Another looped road trip from the south of Ireland makes it onto this list, and it is quite literally a stone’s throw away from the Ring of Kerry – just one peninsula over.

With multiple mountain passes, delightful villages filled with local foods to try and many hikes and walks along the way, you’re bound to find something that’s perfect for you.

Detour: There’s a cable car that you can take to Dursey Island along the Ring of Beara. This is one of the more unique ways to cross the choppy waters below and is definitely worth checking out.

Ireland, County Clare, Lahinch: tourist gazing at the majestic Cliffs of Moher at sunset in late spring.
A walk along the Cliffs of Moher is a must on a Burren Loop road trip© Francesco Vaninetti Photo / Getty Images

8. The Burren Loop

A beautiful barren landscape
Starts and ends in Ballyvaughan; 150km (93 miles)

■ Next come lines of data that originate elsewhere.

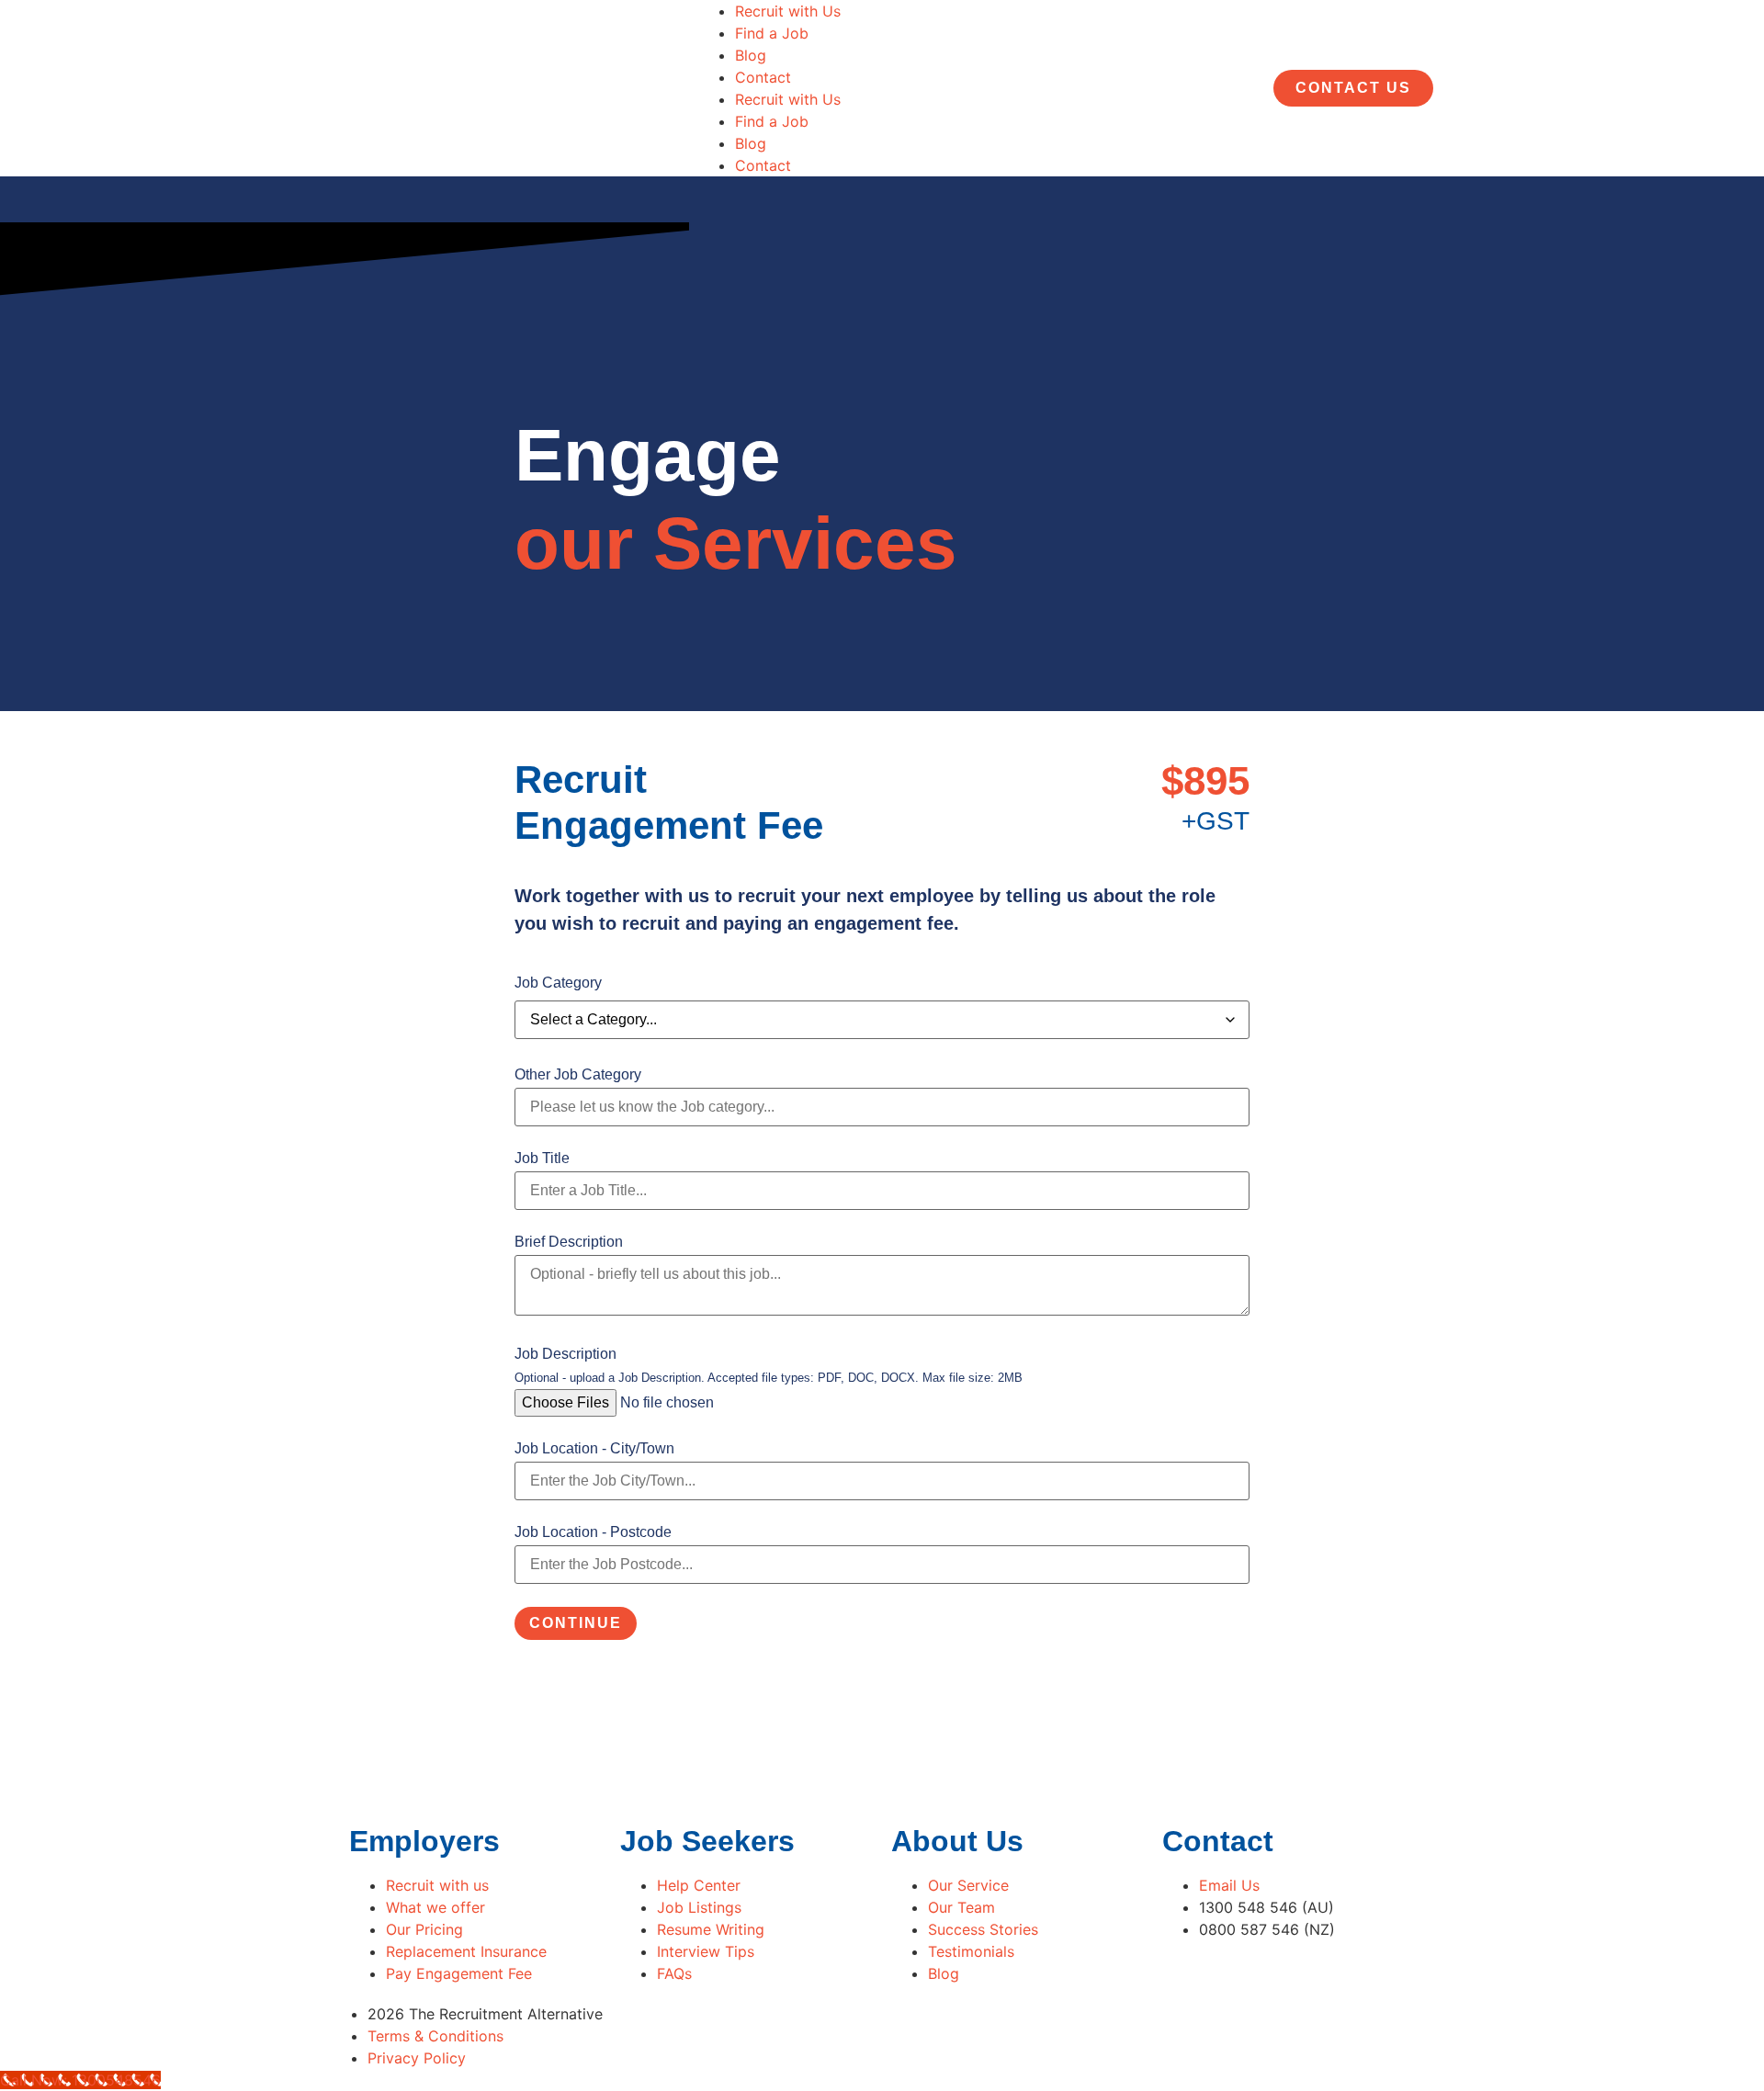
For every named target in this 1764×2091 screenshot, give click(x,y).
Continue (575, 1623)
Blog (750, 55)
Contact (763, 77)
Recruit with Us (788, 11)
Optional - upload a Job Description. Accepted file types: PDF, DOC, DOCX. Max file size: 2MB (768, 1379)
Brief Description (568, 1242)
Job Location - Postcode (593, 1532)
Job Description (565, 1354)
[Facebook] (905, 2033)
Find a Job (771, 33)
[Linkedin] (955, 2033)
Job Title (542, 1158)
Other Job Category (577, 1075)
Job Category (558, 983)
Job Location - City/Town (594, 1448)
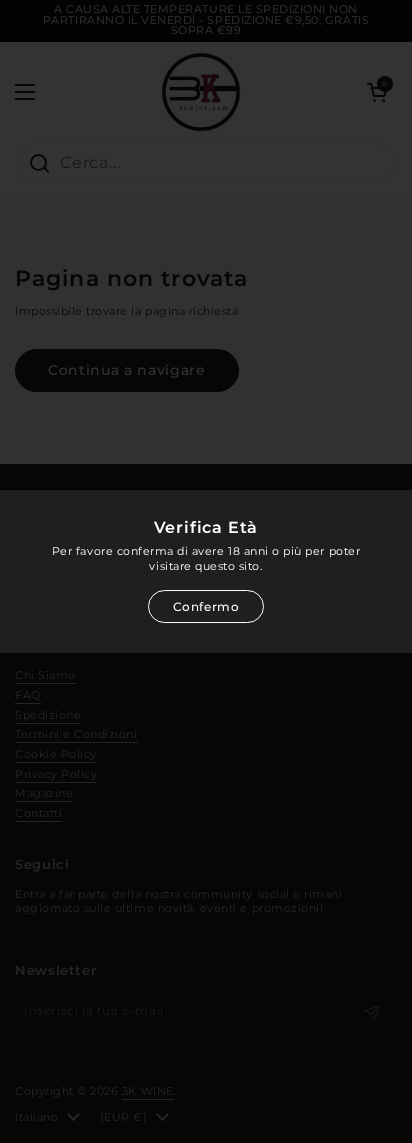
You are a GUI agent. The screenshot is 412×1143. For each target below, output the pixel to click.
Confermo (206, 606)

This is the only figure 8 route on this list, but the shape allows you to stay in the same accommodation if you want to complete the trip over two days. The Burren itself has been recognized as a UNESCO world heritage site for its unique karst landscape that spans approximately 250 sq km.

The drive will take you through narrow roads that cut through this barren landscape to sheer cliffside views.

Planning Tip: You have to incorporate some, if not all, of the Cliffs of Moher cliff walk. Maybe even hop on a boat from Doolin to see them from below as well.

9. Sky Road Loop

The best short road trip
Starts and ends in Clifden; 16km (10 miles)

This road trip may be short, but it certainly doesn’t disappoint. The Sky Road Loop offers some of the best sweeping views of the Connemara coastline. You will also encounter castles, quaint villages with delicious food and views of rugged mountains in the distance on this road trip – quite a lot to pack into such a short drive!

Detour: There’s a beach just off the Sky Road that will blow your mind. With crystal clear waters and beautiful golden sand, Eyrephort Beach is the perfect place to unwind on your trip.

10. The “Four Peaks” Challenge Road Trip

The most challenging Irish road trip
Carrauntoohill-Mweelrea-Slieve Donard-Lugnaquilla; 865km (540 miles)

Usually, road trips are all about the journey, but this one is a little bit different. The four peaks challenge is where hikers attempt to complete the four highest peaks in each province of Ireland. This can be timed or taken at a leisurely pace, but some people strive to complete it in 24 hours.

You will be treated to some of the most epic views of Ireland from each of these peaks, but the challenge is definitely not for the faint-hearted. If you decide to do a hike a day, though, then it can be quite pleasant, and you’ll get to experience the beautiful Irish countryside while putting your body to the test.

Planning Tip: Get someone to drive for you! Your legs will be worn out enough without the 12 hours of driving in between.